» **TEXTO**
————————

RX – Há algo que a motiva, em especial, a estudar o cancro da mama?

ATM – O cancro da mama é um cancro muito comum e que existe na minha família. Não na família mais próxima, mas existe um ramo da minha família que tem cancro da mama. O cancro em si porque é uma doença fascinante, é diferente em cada pessoa, e isso fascina-me: conseguir perceber como é que as nossas células se podem alterar de tal forma que se matam a si próprias, porque o que o cancro faz é “matar o hospedeiro”. Interessa-me conseguir perceber as mudanças genéticas que ocorrem, mas existe também um lado pessoal na minha motivação, um lado humano. Gosto de fazer ciência que eu acredite que um dia vá salvar alguém. Como costumo dizer aos meus alunos, se eu souber que o meu trabalho no final de tudo, no final da minha vida ou da minha carreira, tiver salvo uma mulher de ter morrido de cancro da mama, eu iria considerar que a missão foi cumprida. Esse é o objetivo humano da nossa investigação: tentar que a doença não seja tão grave que consiga matar.

RX – E como querem conseguir essa redução de mortalidade?

ATM – Identificando as mulheres em mais alto risco, para as podermos rastrear mais frequentemente e descobrir a sua doença numa fase mais inicial, mais tratável e menos agressiva para a paciente.

RX – Têm estudado as características genéticas que levam a desenvolver o cancro. Estão a desenvolver mapas genéticos com essas características?

ATM – Eu costumo dar o exemplo da autoestrada: todas as nossas células têm o mesmo ADN, a mesma informação; nós, investigadores, olhamos para o genoma (a informação presente no ADN) como se fosse uma autoestrada enquanto procuramos os marcos que nos devem deixar alerta. Ou seja, tentamos identificar os marcos que, mais frequentemente, aparecem nas mulheres que têm cancro da mama, que são os biomarcadores. São as bandeirolas do risco: dizem-nos que aqui, esta zona, está associada ao risco, há algo genético que faz uma pessoa ser mais predisposta para o cancro. Tentamos então identificar exatamente o maior número possível de regiões do genoma que estão associadas ao risco para depois podermos fazer testes, que eventualmente consigam ser aplicados na prática clínica, para que um dia uma mulher saudável pergunte: quantas bandeirolas de risco tenho eu? Isto poderá significar que ou ficamos mais atentos àquela paciente ou até mesmo que ela poderá ser poupada a fazer tantas mamografias.

Depois, o que é mais central, ainda sobre o prémio Maratona da Saúde, é: tendo nós identificado já alguns biomarcadores (no nosso trabalho e no trabalho de outros colegas) é perceber, mas porque? Porque é que aquela região do genoma, quando está assim, faz com que aquela pessoa tenha um risco maior? Fazemos o que se chama de estudos funcionais, em que vamos à procura da função e este é exatamente o foco do meu prémio ganho em 2014: olhar para a função de vários biomarcadores que nós já sabíamos serem de risco.

————————

» **DADOS FORNECIDOS**
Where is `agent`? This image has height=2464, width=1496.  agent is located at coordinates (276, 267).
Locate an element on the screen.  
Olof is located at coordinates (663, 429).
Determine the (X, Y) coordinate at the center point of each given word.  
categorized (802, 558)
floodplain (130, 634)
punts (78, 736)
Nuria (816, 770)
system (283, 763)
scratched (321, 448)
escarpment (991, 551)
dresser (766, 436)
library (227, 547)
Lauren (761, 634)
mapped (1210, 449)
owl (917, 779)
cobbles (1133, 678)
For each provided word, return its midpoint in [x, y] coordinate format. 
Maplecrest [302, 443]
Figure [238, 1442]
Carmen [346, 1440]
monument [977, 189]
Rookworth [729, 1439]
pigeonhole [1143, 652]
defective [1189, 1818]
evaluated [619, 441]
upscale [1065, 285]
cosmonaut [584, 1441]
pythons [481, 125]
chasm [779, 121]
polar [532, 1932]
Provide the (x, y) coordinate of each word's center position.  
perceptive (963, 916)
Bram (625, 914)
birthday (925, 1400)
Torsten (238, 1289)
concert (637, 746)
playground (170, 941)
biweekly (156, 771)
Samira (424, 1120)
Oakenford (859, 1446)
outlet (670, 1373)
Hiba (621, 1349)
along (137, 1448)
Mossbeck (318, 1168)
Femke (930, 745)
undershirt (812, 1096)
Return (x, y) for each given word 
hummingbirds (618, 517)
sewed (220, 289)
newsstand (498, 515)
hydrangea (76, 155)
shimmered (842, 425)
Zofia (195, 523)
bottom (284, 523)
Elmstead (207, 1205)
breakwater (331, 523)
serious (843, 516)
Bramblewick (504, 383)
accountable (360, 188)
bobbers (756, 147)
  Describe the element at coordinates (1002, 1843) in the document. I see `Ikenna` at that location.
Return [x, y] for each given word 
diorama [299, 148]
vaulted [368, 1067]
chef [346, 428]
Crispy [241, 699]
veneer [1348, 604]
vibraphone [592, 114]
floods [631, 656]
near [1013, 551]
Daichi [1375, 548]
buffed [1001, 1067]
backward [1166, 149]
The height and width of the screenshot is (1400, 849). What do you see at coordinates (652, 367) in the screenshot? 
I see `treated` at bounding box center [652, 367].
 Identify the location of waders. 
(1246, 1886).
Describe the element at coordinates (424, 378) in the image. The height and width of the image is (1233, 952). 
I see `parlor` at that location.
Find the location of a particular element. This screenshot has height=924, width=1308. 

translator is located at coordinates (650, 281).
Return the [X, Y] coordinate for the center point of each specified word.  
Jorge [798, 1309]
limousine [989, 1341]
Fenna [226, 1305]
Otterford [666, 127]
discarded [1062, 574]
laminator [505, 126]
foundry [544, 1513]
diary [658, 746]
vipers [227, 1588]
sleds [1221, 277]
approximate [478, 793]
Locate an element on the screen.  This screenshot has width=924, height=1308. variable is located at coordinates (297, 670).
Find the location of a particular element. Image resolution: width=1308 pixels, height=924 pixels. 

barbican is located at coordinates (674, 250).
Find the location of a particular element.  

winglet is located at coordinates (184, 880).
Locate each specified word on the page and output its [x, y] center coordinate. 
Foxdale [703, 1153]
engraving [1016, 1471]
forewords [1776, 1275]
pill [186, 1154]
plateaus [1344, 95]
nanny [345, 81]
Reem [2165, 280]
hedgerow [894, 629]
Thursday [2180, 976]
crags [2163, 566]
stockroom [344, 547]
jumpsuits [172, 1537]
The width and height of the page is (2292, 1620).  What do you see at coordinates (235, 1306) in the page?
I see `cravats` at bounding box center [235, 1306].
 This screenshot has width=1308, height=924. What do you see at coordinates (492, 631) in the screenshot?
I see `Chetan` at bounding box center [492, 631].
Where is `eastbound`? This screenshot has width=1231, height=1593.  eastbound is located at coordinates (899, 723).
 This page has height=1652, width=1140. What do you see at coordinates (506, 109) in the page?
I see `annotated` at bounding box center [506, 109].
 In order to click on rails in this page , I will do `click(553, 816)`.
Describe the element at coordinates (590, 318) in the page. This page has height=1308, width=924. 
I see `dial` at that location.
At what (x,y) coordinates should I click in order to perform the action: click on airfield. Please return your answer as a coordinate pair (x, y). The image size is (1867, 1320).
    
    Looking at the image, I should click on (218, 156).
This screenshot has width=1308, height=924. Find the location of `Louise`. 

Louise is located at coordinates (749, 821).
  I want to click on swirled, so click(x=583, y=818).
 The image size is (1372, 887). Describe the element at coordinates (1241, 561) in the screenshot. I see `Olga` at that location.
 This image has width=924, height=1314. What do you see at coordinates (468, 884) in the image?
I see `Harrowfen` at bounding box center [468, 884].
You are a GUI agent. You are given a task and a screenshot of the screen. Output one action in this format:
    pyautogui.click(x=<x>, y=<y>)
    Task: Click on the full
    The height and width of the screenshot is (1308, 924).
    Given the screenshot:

————————

» **OBJETIVO DO EXERCÍCIO**
Reescreva o trecho do texto sobre o cancro da mama entre "RX – E como" e "para a paciente.", inclusive, substituindo "rastrear" por "vigiar".

» **A SUA SOLUÇÃO**
RX – E como querem conseguir essa redução de mortalidade?

ATM – Identificando as mulheres em mais alto risco, para as podermos vigiar mais frequentemente e descobrir a sua doença numa fase mais inicial, mais tratável e menos agressiva para a paciente.